» TASK DIRECTIONS
Scan the entries that follow and copy out every line containing "computer".

» ENTRIES PROVIDED
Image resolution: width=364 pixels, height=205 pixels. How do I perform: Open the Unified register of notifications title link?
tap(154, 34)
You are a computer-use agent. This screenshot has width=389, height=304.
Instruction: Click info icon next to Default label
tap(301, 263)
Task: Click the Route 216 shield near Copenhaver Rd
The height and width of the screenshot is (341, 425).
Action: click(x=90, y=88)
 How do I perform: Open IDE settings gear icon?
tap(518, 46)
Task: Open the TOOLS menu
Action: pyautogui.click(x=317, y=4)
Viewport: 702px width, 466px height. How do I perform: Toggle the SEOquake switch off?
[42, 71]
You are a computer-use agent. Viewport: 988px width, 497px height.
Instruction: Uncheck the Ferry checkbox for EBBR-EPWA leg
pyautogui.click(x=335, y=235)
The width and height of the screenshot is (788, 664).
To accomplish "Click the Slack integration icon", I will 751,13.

--

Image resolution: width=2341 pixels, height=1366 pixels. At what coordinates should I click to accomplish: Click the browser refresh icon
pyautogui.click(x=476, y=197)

* * *

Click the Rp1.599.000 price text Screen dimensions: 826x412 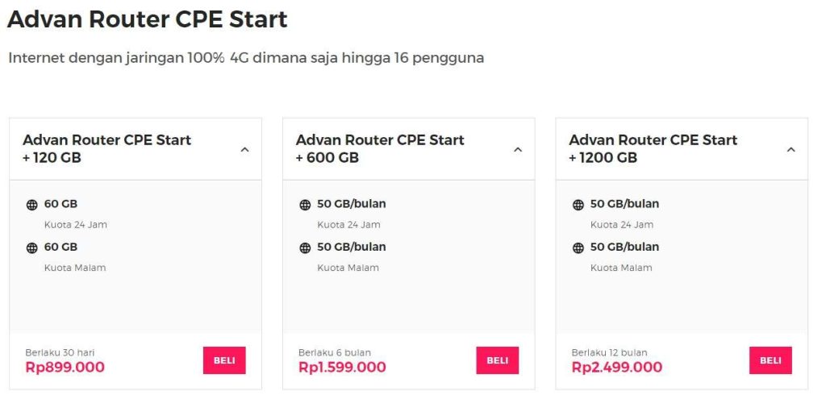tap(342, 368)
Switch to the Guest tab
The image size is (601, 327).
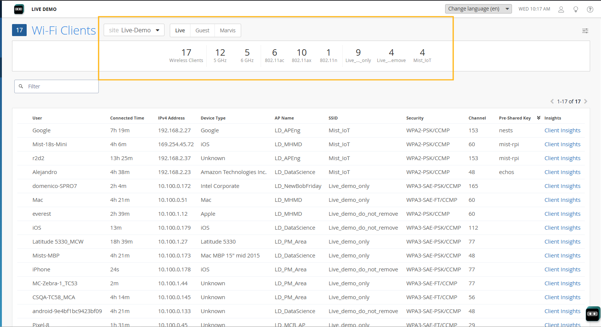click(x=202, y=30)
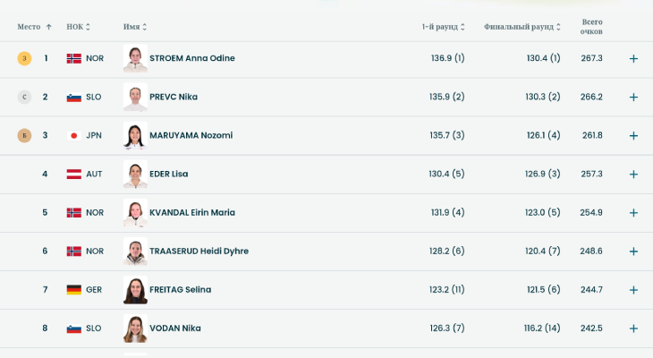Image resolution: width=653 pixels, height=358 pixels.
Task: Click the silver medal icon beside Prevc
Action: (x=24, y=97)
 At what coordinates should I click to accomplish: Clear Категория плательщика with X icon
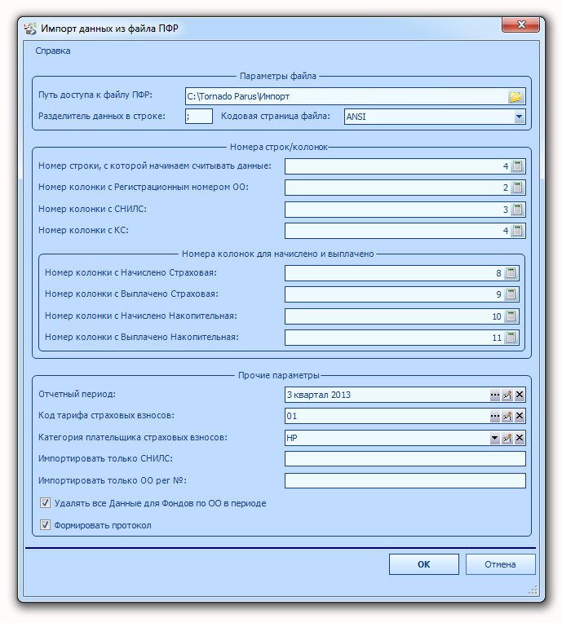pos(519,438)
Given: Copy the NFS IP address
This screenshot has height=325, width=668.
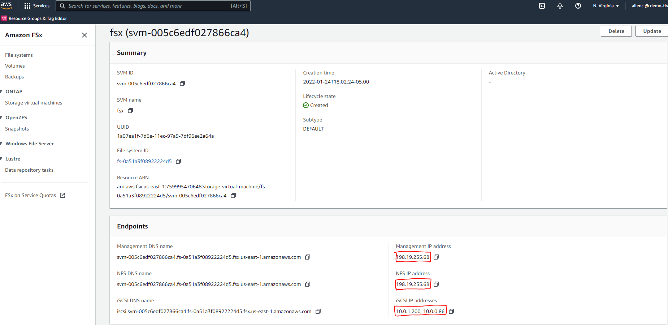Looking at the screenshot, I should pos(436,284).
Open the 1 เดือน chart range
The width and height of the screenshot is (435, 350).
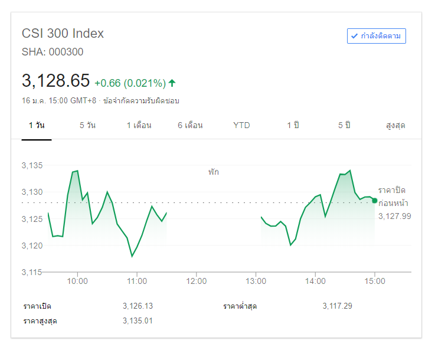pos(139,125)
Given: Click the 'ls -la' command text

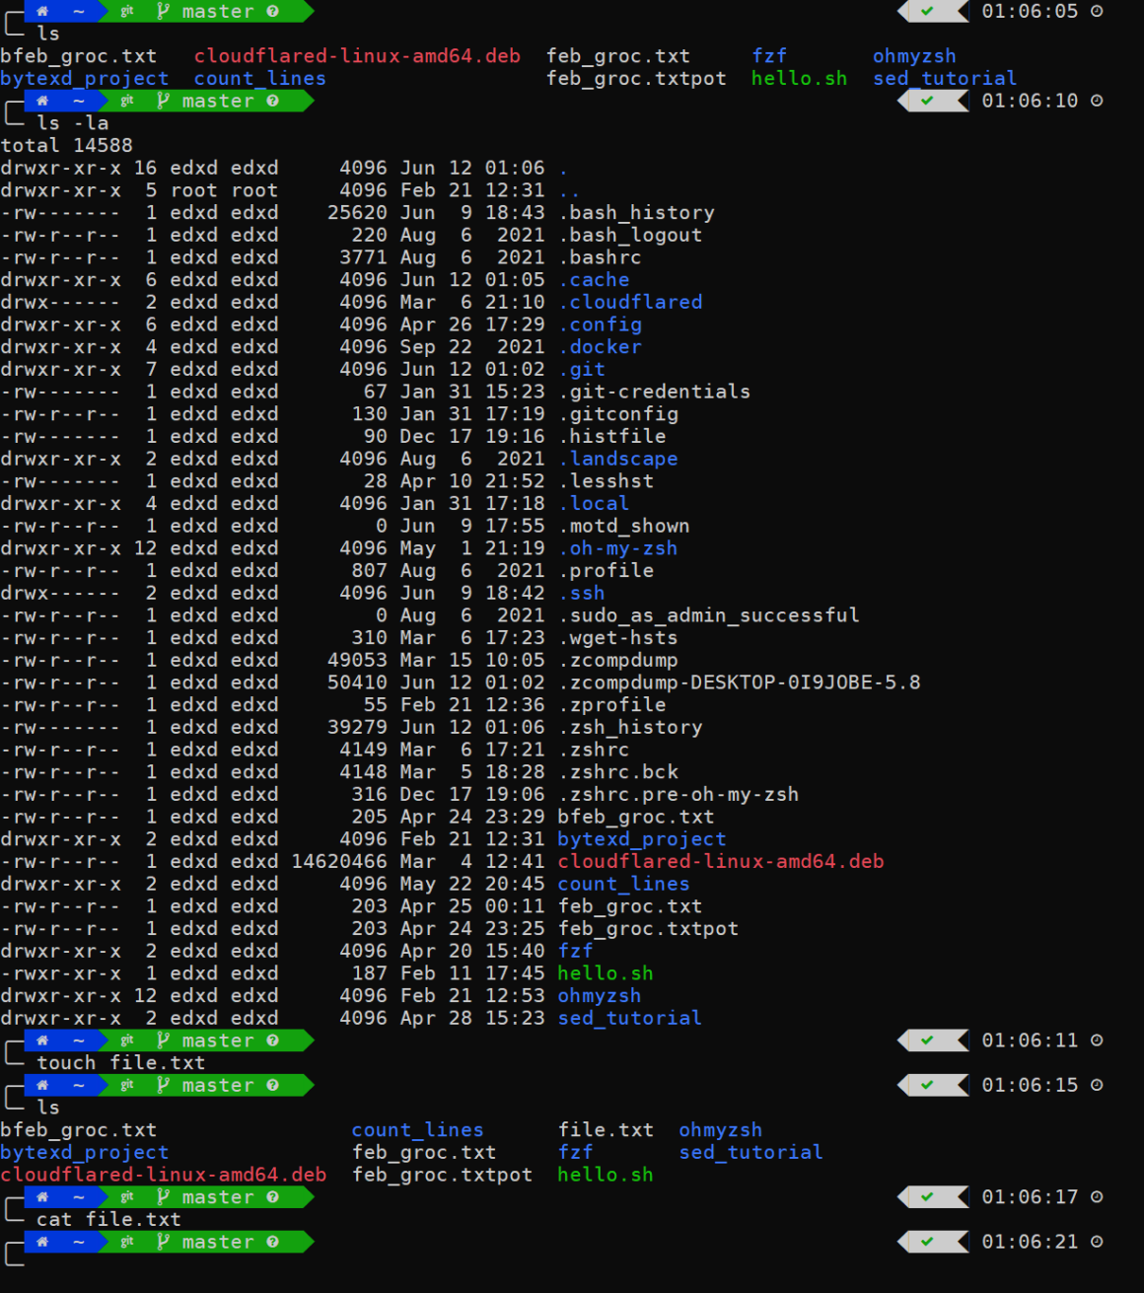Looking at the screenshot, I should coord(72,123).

» THE ANSWER
You are a computer-use agent. This screenshot has width=389, height=304.
You are a computer-use agent. Viewport: 988px width, 497px height.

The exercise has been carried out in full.